Experts have pointed out that there are all sorts of other economic activity that depend neither on foot traffic nor on people sitting at their office desks at a particular time. Jim Diffley, chief regional economist at IHS Global Insight, told MarketWatch that the greater Boston area generates around $1 billion in economic activity each weekday. But he noted that countless workers are capable of putting in a full day of work from home on their computers. “Telecommuting is a huge thing these days,” he said.
Plus, Diffley told MarketWatch, work that might have happened on Friday could instead get done over the weekend or early next week. “So the job is still getting done, just on a different day.”
Of course, certain categories of activity do depend on customers and workers being in certain places at certain times. “Restaurants are like airline seats,” Johnson explains. “Once the flight takes off, or a meal takes place, the business can’t make it up.

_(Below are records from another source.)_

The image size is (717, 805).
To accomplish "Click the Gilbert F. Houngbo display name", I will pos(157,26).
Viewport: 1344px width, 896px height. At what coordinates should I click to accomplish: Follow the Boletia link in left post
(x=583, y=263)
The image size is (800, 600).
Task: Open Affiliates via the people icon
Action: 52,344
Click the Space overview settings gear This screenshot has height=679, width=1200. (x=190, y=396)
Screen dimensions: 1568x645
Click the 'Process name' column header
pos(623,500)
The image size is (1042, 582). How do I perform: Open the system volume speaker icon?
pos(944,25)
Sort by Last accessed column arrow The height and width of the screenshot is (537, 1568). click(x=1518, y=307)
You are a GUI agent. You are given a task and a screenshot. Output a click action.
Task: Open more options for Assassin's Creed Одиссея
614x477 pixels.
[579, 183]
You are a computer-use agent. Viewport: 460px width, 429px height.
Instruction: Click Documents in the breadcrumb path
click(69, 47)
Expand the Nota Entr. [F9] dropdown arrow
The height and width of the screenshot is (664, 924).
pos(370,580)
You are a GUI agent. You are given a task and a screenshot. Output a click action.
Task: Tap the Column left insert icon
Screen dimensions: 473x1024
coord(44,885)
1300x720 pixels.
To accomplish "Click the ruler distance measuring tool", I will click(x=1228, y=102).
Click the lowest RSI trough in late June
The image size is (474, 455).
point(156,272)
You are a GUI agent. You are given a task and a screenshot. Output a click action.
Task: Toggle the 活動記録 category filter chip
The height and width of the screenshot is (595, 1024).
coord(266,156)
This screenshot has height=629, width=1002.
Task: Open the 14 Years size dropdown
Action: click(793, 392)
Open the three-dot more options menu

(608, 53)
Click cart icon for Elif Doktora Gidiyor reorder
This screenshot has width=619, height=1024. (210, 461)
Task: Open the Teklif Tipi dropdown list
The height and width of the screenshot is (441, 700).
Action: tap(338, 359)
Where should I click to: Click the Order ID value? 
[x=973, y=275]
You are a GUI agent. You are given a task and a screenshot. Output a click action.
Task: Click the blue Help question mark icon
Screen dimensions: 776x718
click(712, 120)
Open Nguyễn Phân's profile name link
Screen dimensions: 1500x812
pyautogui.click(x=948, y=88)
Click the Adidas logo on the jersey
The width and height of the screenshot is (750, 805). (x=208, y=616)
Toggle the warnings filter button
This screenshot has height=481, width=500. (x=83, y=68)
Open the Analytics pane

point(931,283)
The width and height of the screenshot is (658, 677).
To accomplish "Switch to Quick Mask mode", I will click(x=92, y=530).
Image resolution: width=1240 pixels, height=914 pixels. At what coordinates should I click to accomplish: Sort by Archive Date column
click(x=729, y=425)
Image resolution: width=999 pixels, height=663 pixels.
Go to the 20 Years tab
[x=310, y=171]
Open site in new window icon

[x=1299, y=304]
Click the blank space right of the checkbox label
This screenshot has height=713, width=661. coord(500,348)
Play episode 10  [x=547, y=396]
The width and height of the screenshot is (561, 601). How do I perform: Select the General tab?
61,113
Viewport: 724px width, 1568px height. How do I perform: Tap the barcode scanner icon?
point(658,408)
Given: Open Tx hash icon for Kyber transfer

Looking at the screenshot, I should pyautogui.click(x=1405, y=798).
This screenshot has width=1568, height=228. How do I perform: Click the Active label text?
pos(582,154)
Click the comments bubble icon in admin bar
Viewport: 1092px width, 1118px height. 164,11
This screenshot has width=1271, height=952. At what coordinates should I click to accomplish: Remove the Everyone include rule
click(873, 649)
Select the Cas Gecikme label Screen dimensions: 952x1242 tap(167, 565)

So restaurants will take a hit from this. Business trips are being cancelled, too.”
But he’s convinced that even restaurants and other tourist-driven businesses will ultimately feel little lasting effect, even in the short term — and could bounce back from this episode stronger. “Everyone has seen how fantastic the people have been in Boston, all the wonderful things people have done to help,” Johnson says. “In the short term, in a crazy way, this could even enhance Boston’s position as a favorite city for vacations, visiting, and shopping.”
Looking out longer term, there are reasons to think the cumulative economic effects of terrorism in general – and even the threat of terrorism – could prove significant. Economists Brock Blomberg, Gregory Hess, and Akila Weerpana in 2004 published a study finding that a terrorist attack in a country reduces economic growth on average by 0.57 percentage points.
Economist James Barth of the Milken Institute has also studied this issue extensively, and says that economic affects of terrorism can be widespread even when the manifestations aren’t obvious. One effect of terrorism is the loss of human capital. It may seem insensitive to talk about death in economic terms, but human beings are the most important drivers of economic growth. “Modern companies like Microsoft, Google, Facebook – they’re biggest assets aren’t buildings or factories. It’s all people,” says Barth.
Another big factor making up the economic effects of terrorism is the diversion of resources. Barth estimates that from 1976 to 2007, the U.S. government and U.S. firms spent $7.3 trillion defending the Persian Gulf from terrorism and other dangers. Absent terrorism, that money could have been productively spent elsewhere.
Measures taken, especially since 9/11, to protect us from terrorism also slow down the economy, Barth says. Travellers must spend more time waiting in security lines in the airport; resources must be spent screening packages; and federal and local governments must divert more of their resources towards security.
But a significant portion of these costs have been with us since 9/11, and aren’t likely to go up because of this week’s events in Boston. “Bottom line, the areas that are hit almost always bounce back, and sometimes quite quickly,” Johnson says. “These kinds of events don’t destroy demand; they tend to displace demand, and the impact is short-lived.”